Let’s talk about how you can see your own business and thus the different business goals you might have, and the way that seeing that business imposes different structures and processes. Now, since most of us are single-owner businesses, when I talk business goals, there’s a lot of cross-over between what the owner wants and the business wants. As an example – if the owner’s goal is to work 10 hours a week, the business goal becomes to ensure that the owner can work 10 hours a week.
How you structure your business is dependent on the goals you intend to achieve.
Seems self-evident doesn’t it? Let’s give a few examples:
The Business as a Job – the most common goal, the business is just another job. You go in, you get paid and if you’re lucky you get to tack on a bit of extra profit. In this case, hiring is minimal – you have a few part-time employees to help out during busy periods, but for the most part, you are the main employee. This is probably the most personally profitable method (in the short-term) as you earn both a salary and any profits. Often, this kind of viewpoint imposes a limit on the growth of the company though – as the owner works in the business rather than on it.
The Business as a Passion – I could also call it, the business as a hobby. You see this structure more with publishers than you do with retailers, but it’s still possible as a retailer. Here, the business isn’t run as a business but as an outlet for a passion / hobby – whether it’s publishing games that you designed yourself or a store that is a ‘club’ for regulars, the goal isn’t to make funds so much as achieve the passion. In cases like this, the focus is less on the bottom-line and more on achieving the business goal, which can be detrimental to the business itself. A great passion project example would be the Steve Jackson Ogre release.
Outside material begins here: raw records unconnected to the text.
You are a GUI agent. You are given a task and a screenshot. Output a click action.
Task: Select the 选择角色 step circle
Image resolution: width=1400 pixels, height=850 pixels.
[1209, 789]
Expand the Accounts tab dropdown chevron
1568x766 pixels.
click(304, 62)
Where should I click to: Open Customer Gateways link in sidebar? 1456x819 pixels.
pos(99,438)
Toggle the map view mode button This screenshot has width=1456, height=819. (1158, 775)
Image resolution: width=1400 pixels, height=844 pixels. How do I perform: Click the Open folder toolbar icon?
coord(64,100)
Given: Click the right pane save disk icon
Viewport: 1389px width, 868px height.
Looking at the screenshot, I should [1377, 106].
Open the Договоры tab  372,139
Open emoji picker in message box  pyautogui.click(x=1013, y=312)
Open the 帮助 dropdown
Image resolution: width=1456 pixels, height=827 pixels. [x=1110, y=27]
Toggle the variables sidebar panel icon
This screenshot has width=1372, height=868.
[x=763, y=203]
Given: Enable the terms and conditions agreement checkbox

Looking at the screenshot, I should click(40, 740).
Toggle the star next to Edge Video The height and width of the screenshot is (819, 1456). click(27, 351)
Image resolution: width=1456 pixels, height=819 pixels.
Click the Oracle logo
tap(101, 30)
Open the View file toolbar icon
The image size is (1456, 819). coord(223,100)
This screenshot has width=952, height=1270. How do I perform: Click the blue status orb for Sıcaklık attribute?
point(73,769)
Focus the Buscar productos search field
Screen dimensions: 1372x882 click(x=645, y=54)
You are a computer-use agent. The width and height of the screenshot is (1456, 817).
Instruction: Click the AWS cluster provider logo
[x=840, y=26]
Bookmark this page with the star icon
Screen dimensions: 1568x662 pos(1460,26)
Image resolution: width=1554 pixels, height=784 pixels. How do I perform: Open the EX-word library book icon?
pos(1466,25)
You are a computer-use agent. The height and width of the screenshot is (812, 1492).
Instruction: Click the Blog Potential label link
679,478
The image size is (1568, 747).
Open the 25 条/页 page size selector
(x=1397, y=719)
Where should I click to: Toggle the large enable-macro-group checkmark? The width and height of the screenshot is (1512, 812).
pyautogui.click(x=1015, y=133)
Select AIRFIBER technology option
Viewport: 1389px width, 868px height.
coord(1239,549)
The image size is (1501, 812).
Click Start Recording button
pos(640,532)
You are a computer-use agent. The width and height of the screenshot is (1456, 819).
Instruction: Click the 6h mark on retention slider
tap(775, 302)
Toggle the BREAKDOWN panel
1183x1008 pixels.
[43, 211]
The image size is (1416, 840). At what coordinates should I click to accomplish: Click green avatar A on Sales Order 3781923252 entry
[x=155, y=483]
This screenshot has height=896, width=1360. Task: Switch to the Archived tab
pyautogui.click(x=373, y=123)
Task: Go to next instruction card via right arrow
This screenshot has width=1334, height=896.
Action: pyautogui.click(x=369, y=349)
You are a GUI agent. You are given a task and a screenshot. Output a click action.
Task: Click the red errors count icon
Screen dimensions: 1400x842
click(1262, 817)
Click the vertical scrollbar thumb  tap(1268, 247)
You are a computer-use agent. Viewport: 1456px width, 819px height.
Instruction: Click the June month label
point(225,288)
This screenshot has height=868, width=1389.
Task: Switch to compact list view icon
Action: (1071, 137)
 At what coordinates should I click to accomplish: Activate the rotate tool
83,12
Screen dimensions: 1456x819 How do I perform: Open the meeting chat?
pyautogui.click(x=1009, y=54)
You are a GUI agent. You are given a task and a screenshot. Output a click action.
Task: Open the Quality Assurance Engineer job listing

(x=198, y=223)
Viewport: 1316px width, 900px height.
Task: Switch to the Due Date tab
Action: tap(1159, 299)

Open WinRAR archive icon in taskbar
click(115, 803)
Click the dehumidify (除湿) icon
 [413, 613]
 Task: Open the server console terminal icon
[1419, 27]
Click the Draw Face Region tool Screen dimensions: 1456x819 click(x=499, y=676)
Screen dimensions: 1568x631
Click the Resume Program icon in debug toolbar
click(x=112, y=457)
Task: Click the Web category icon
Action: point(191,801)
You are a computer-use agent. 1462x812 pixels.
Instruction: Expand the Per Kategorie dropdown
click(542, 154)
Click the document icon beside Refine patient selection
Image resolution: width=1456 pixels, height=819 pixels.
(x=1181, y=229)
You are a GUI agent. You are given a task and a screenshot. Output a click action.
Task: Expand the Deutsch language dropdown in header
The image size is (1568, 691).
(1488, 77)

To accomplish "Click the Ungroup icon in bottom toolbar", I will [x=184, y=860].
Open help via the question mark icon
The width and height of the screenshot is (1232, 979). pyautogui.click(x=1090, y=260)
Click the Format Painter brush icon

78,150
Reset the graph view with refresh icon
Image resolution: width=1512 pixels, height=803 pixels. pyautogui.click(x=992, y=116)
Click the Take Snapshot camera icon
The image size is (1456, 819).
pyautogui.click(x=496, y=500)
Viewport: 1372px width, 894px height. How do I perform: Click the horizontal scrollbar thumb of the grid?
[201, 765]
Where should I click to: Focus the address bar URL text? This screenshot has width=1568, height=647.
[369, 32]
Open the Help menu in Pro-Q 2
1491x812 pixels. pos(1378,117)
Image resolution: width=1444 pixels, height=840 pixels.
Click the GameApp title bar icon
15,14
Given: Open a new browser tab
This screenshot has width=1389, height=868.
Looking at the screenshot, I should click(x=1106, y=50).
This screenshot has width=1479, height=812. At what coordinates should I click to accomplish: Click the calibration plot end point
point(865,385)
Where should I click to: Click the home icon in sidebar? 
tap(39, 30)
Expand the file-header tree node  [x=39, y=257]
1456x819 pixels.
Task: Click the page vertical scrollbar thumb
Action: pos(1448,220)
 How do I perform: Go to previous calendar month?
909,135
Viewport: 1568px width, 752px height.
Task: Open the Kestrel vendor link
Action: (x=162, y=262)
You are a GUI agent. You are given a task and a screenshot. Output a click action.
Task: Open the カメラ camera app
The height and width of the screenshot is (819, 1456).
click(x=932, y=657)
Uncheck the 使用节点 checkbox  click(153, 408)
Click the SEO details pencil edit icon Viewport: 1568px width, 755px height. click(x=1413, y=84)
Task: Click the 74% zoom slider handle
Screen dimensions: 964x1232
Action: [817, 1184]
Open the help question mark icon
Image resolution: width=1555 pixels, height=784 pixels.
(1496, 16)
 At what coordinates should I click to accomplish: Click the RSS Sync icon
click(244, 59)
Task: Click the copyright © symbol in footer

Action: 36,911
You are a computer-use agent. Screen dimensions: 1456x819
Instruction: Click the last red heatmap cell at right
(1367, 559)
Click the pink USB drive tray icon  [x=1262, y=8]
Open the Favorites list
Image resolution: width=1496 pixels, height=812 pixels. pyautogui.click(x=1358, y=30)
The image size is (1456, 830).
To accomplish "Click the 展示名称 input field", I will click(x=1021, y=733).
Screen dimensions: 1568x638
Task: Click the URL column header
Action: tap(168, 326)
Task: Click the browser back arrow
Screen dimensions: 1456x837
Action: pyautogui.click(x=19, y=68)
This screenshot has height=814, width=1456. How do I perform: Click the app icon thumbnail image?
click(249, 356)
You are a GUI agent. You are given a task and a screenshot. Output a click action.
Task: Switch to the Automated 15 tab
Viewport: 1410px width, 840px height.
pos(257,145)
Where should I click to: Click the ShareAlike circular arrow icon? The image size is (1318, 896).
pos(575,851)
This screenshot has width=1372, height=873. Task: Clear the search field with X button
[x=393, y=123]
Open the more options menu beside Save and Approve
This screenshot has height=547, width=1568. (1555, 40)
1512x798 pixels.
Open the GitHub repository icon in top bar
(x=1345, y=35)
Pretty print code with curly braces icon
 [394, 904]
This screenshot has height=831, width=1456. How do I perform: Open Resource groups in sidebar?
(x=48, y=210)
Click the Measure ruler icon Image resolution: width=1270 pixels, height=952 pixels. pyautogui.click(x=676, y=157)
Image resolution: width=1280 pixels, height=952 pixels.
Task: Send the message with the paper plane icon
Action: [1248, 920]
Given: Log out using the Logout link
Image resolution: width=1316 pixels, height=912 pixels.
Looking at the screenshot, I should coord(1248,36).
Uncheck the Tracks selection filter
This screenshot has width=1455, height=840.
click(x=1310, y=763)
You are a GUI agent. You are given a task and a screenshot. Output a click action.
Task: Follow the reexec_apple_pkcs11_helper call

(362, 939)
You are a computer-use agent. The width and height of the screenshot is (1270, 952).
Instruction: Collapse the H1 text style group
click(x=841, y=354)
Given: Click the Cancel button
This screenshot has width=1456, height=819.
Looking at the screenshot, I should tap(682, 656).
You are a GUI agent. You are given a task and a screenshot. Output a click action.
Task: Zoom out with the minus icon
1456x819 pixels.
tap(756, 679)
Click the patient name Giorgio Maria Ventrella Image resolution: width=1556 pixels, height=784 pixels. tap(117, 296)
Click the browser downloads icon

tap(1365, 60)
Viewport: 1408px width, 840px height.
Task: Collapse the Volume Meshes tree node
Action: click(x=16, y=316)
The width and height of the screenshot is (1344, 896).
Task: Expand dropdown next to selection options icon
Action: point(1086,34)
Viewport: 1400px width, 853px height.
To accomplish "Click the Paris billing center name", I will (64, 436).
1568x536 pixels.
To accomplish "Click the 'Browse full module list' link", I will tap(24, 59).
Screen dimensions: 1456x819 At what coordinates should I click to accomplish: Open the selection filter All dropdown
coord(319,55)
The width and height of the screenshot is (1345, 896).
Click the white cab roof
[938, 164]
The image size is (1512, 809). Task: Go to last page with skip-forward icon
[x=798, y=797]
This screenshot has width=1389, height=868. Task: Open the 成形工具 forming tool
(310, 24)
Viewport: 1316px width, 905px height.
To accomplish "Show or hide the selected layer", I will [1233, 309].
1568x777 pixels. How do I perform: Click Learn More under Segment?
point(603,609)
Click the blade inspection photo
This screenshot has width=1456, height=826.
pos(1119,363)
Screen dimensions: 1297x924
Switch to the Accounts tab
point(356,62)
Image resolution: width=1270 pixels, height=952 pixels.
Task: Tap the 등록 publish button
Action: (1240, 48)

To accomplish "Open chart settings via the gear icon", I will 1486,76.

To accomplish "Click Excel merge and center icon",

The Business as a Corporation – This is much more common when you start viewing the business as a separate entity from yourself. This might be imposed on you (if you have additional shareholders) or as a self-imposed viewpoint, but it forces a more ‘corporate’ viewpoint on goals and structure. For example, that ‘Manager’ better get paid a regular salary, even if that Manager is yourself. Neither can you impose random expenses on the business as you have to justify each expense (beyond the Taxman), which can impose a harsher standard. It is also good training in many ways but less profitable for the company – if you are paying your Manager market-level salaries, your profit is likely to be overall lower but it does allow you to eventually hire someone in for that role.
The Business as an Investment – This is a strange viewpoint but it looks at what you have invested in the company (both real capital and opportunity cost) with an eye at generating a return and the risk of loss. It reviews the business with an dispassionate eye, looking for points of failure and final value in the event of a bankruptcy. Depending on if you see the business as a long-term or a short-term investment, it could dictate how much additional funds you’d be willing to invest in the company. For example – most game companies are bad investments. Single point of failure (one industry), quite often with a key employee (you) and almost no assets at bankruptcy (low liquidation value for game stock). In a case like this, you might view the company as needing to generate profits now so that you can cash out your loans / shares as much as possible. This imposes cost-cutting procedures through the company and probably hiring freezes. It’s not a bad viewpoint to occasionally use those; as it forces you to look extremely critically at what you’ve done.